## Problem details
The answer must consist of every line in the records below that contains the string "computer".

#### Exercise inputs

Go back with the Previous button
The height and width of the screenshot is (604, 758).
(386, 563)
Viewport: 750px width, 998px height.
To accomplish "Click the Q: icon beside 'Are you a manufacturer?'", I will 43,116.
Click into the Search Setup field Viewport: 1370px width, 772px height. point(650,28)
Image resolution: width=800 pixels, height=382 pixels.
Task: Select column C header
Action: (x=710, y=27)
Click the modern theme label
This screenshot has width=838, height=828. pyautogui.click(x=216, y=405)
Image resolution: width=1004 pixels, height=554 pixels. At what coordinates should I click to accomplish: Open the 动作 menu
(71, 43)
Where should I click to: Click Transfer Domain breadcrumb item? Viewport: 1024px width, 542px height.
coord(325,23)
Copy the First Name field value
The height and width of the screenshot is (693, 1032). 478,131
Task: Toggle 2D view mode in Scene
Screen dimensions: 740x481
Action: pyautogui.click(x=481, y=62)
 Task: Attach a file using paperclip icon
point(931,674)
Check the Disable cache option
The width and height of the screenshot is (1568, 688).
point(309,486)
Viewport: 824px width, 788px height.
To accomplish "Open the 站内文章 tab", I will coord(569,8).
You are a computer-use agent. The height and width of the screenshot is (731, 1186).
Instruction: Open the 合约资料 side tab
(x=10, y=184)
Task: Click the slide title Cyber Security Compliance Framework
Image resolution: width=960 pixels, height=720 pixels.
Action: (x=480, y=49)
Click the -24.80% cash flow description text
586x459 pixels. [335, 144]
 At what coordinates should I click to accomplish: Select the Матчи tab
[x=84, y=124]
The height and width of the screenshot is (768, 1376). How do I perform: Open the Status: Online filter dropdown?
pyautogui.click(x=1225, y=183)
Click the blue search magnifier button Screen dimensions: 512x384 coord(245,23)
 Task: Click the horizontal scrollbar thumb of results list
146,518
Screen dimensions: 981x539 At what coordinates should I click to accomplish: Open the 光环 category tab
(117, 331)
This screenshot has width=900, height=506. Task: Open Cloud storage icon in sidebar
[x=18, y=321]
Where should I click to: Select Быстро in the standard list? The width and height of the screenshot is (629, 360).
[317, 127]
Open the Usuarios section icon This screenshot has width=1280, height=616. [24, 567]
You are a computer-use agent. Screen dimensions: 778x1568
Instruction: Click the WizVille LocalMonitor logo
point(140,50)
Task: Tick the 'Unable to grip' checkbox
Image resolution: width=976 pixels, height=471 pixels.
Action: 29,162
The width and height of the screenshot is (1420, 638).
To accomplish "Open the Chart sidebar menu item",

########

## Result of this exercise
You are a computer-use agent. The height and width of the screenshot is (731, 1186).
You are a computer-use agent. Screen dimensions: 778x1568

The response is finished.